Winter 2010



”Hallowed Hall” brought back fond memories of a June evening spent at the Shoreland. The once-in-a-person’s-lifetime experience was Hyde Park High School’s senior prom in 1938. Music was supplied by Eric Sagerquist and his orchestra. Mr. Sagerquist was the director of the studio orchestra on a popular weekly radio program, “The First Nighter.”

Seven and a half years later, years that include undergraduate studies at the U of C and duty as an engineering officer with the Pacific fleet during WWII, my prom date and I were married, a union that continued for more than 60 years until her death in 2006. Thanks for the memories.

—Arthur Fradkin, SB’42, MBA’54


I was born at Lying-In Hospital and got my BA and MD at the U of C. The Shoreland was always the epitome of elegance on the lake.

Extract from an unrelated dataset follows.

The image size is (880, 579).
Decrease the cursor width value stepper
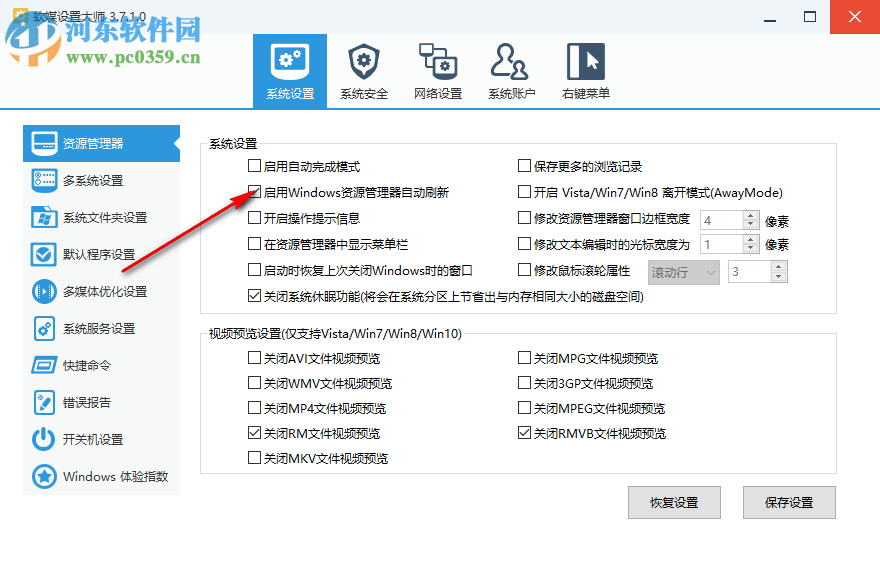[x=750, y=249]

My great-aunt Josie and her husband lived in Florida in the winter and the Shoreland in the summer. He wore two-tone shoes, and she always had fresh flowers in their suite. I looked forward to their return every summer because they gave their nieces and nephews what seemed to me extravagant gifts.

I was so happy to see that despite being a dorm, some of the Shoreland’s old elegance has been preserved. I live in Santa Monica quite happily now, but if I were in Chicago, I think I would look into renting one of the planned apartments. You can go home again.

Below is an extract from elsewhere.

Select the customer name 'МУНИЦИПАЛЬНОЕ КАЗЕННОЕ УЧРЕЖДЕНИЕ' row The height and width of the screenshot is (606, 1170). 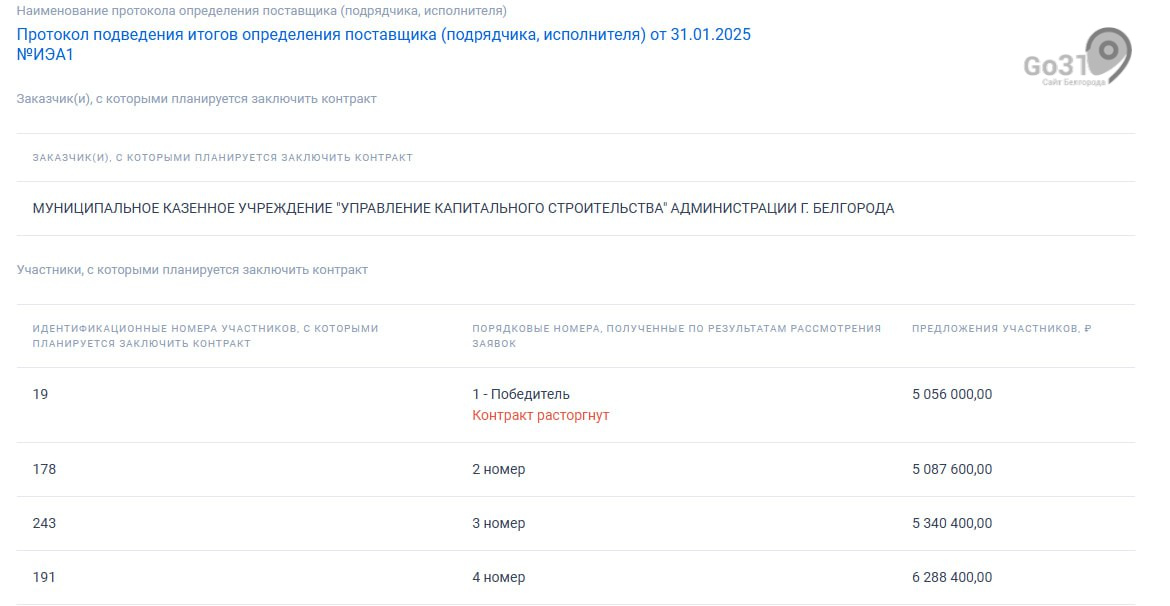pos(463,209)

—Loraine Stern, AB’65, MD’69


The May–June issue of the Core contains an article about the Festival of the Arts (FOTA), in which the phrase “First held in 1963...” occurs. I think this is not the first time I’ve seen the date given. But it is definitely wrong.

When I was a College student, I was briefly a member of the organizing committee of the first FOTA. My participation did not continue for very long, because I got into some kind of silly squabble with the committee chair. I can’t for the life of me remember her name, but her image remains clearly in mind.

In any case, the committee’s efforts succeeded in spite of my defection, and FOTA was held early in the spring quarter. It was held every year thereafter during my residence at the U of C, which ended in 1962, one year before the supposed debut of the event.

—Lawrence S. Lerner, AB’53, SM’55, PhD’62

The records of the Special Collections Research Center at the University of Chicago Library indicate that “the first Festival of the Arts took place April 14–17, 1955….In a letter/memo dated May 16, 1955, Dean of Students Robert Strozier reported to Members of the Planning Committee for the Festival of the Arts that, ‘At a meeting of the committee chairmen on the Festival of the Arts, it was decided to continue this festival in the spring of 1956.’ So the event became an annual event.”—Ed.


I’ve never looked at this publication before, but my wife told me to look through the Spring/Summer 2009 issue. Unlike the University of Chicago Magazine, which I find pretty dry, this was a blast to read. The “Top Ten: Course Adoptions” list was my favorite piece. I had a good time trying to guess the books on the list (in ’91, I had never heard of anyone being assigned The Souls of Black Folk). “Hallowed Hall” brought back memories of my own defunct Upper Rickert in Woodward Court, where we didn’t sell T-shirts, but boxers with “U of C: It’s Hard” printed on them (I still have a pair for old time’s sake).

—Ken Housinger, AB’91, AM’91, SM’05

We misnamed W. E. B. Dubois’s book The Souls of Black Folks in the Top Ten.—Ed.


I was struck by the presence of two items on the “Top Ten Course Adoptions” list, Foucault’s Discipline and Punish, and Weber’s Protestant Ethic. I criticized both some years ago in my book, The Social Misconstruction of Reality: Validity and Verification in the Scholarly Community (Yale, 1996). My sense is that Foucault’s work is an outright fraud. Weber’s might best be viewed as a product of groupthink. Rainer Lepsius, an editor of Weber’s complete works, put it simply: “There’s nothing to it.” I checked with an eminent economic historian, asking why his textbook made no mention of the famous thesis. His response: “I didn’t find it necessary.”

If U of C professors are commending those works, I think their students should be informed of the alternative readings.

—Richard Hamilton, AB’50


The excellent shot of Sam Chereskin as the well-dressed, genteel Frisbee player took me back to a time in 1942 when some classmates and I, studying at the newly created Institute of Meteorology, played a similar game in a field close to Burton Court. Of course we didn’t call it Frisbee, because at that time (so far as I know), no one was producing the formed plastic dish with that name. We were simply “tossing the lid,” our preferred configuration being the top of a lightweight metal cookie container, about eight inches in diameter with a half-inch turned down and beaded rim. I think it had better handling and flying characteristics than the Frisbees I have since tried.

A fast-paced session of “toss the lid” on a warm spring day soon convinces one that the jacket and tie, and perhaps more, are best put aside for some other occasion.